§ Input data:
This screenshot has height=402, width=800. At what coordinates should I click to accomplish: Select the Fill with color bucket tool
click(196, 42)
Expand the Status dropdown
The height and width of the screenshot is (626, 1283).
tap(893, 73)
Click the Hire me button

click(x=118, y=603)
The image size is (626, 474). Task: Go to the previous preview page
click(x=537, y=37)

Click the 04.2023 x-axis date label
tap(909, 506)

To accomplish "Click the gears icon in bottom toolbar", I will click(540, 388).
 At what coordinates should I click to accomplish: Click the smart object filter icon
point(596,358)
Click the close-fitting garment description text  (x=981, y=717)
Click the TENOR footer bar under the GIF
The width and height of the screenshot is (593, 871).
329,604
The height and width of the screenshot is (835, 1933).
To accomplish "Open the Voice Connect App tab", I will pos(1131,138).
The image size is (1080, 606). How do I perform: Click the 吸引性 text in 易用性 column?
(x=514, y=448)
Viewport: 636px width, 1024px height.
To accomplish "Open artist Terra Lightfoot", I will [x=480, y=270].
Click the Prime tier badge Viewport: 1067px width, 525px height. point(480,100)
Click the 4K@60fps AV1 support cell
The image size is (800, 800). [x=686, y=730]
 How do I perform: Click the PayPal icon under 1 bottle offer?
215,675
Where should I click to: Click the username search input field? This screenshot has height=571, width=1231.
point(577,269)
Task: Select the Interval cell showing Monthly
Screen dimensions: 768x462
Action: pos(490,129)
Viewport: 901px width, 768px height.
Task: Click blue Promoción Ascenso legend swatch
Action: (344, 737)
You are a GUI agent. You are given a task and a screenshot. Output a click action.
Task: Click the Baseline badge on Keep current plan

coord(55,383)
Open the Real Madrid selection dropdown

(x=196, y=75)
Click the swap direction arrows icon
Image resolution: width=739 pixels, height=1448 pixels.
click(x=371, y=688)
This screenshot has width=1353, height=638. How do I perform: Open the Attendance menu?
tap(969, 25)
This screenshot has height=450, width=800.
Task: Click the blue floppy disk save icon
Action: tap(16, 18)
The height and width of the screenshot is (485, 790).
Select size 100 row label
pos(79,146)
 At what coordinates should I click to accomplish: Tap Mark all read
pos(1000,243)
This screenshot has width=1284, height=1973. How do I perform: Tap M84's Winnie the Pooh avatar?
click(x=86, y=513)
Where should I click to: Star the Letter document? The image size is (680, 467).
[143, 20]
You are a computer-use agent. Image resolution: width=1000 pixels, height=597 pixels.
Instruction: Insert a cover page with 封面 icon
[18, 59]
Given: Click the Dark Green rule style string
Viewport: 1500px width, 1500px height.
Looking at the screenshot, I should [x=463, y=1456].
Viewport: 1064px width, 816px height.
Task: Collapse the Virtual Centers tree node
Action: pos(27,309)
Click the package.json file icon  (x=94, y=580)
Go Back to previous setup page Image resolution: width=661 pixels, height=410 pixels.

§ Work task: With the line that contains "Instruction: Insert a cover page with 封面 icon" as your start, reproduce the data above exactly through its last line, and nothing before that start.

§ Your response:
Instruction: Insert a cover page with 封面 icon
[18, 59]
Given: Click the Dark Green rule style string
Viewport: 1500px width, 1500px height.
Looking at the screenshot, I should [x=463, y=1456].
Viewport: 1064px width, 816px height.
Task: Collapse the Virtual Centers tree node
Action: pos(27,309)
Click the package.json file icon  (x=94, y=580)
Go Back to previous setup page Image resolution: width=661 pixels, height=410 pixels.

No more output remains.